One of many things you will notice in all of the forgeries pretending to be baroque or classical is the overuse of the circle of fifths cliche. Circles of fifths are common in many pieces from Vivaldi to Brahms, but the way hoaxers used it was out of place with the composers they were trying to pretend to be. Here is a shortlist of the circle of fifths cliches used in forgeries.

Cassadó “Couperin”

Cassadó “Frescobaldi”

Kreisler “Pugnani”

Casadesus “J.C. Bach”

Giazotto “Albinoni”

Although the forgery list contains thousands of works, I would like to review one more forgery, the “Paradis” Sicilienne. There are many deniers, but this work was written by Stravinsky’s friend Samuel Dushkin. Dushkin based this piece almost entirely on the harmonic and melodic foundation of Carl Maria von Weber’s Larghetto (Romanze) from the Violin Sonata, Op. 10, No. 1, more specifically, on Kreisler’s arrangement of the piece. Kreisler moved all of the piano melodic material to the violin. That is all.

Weber – Larghetto

Dushkin “Paradis” Sicilienne

My Take

I have many issues with forgeries like this.

  1. It is a forgery, a fraud, a lie.
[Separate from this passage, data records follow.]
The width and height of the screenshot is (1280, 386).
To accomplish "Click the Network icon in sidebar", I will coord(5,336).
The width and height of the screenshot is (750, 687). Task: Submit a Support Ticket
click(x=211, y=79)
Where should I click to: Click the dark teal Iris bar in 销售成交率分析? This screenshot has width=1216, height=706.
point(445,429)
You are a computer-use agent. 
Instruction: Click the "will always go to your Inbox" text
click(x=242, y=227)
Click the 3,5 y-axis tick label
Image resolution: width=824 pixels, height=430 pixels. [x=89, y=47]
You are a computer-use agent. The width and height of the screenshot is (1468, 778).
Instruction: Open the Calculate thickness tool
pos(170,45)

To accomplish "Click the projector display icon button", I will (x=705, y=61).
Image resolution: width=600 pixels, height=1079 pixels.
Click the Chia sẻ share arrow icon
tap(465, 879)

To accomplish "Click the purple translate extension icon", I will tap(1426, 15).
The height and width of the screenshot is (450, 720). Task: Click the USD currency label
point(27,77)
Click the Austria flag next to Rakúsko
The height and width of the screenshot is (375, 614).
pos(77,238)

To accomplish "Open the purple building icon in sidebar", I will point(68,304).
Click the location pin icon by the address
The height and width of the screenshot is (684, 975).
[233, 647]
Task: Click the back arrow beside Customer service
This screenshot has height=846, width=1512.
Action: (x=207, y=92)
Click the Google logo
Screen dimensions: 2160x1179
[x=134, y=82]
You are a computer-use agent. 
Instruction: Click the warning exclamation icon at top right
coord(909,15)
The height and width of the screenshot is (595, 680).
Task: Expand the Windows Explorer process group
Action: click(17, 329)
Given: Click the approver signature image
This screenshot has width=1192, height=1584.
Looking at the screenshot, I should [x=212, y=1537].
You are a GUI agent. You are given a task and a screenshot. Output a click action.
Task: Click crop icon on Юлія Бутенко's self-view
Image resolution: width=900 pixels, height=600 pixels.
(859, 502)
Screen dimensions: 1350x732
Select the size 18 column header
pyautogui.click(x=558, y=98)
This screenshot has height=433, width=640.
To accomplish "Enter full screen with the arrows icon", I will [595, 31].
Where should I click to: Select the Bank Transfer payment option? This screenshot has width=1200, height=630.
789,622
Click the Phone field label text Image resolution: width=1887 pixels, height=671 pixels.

Putting Frescobaldi’s name on the Toccata by Cassadó is like putting Brahms’ name on a piece that sounds like John Adams.
  2. Copyright issues. Of the above works by 20th Century composers, many are still under original (or extended) copyright, meaning arrangers and performers of our time are breaking the copyright laws of their country and worldwide. Dushkin will remain in copyright for another 5 years in Canada and 25 years in the EU. Cassadó’s Toccata came into the public domain in the US this year but will remain in copyright for another 15 or so years in the EU. This is a problem.
    Anyone who arranged or recorded the Toccata in the US before 2021 under the assumption that it is by Frescobaldi is, strictly speaking, guilty of copyright infringement.
  3. These works arguably do not stand up to the original composers in quality. Instead, they are just cheap knockoffs (like Faux-lex watches and Frada handbags).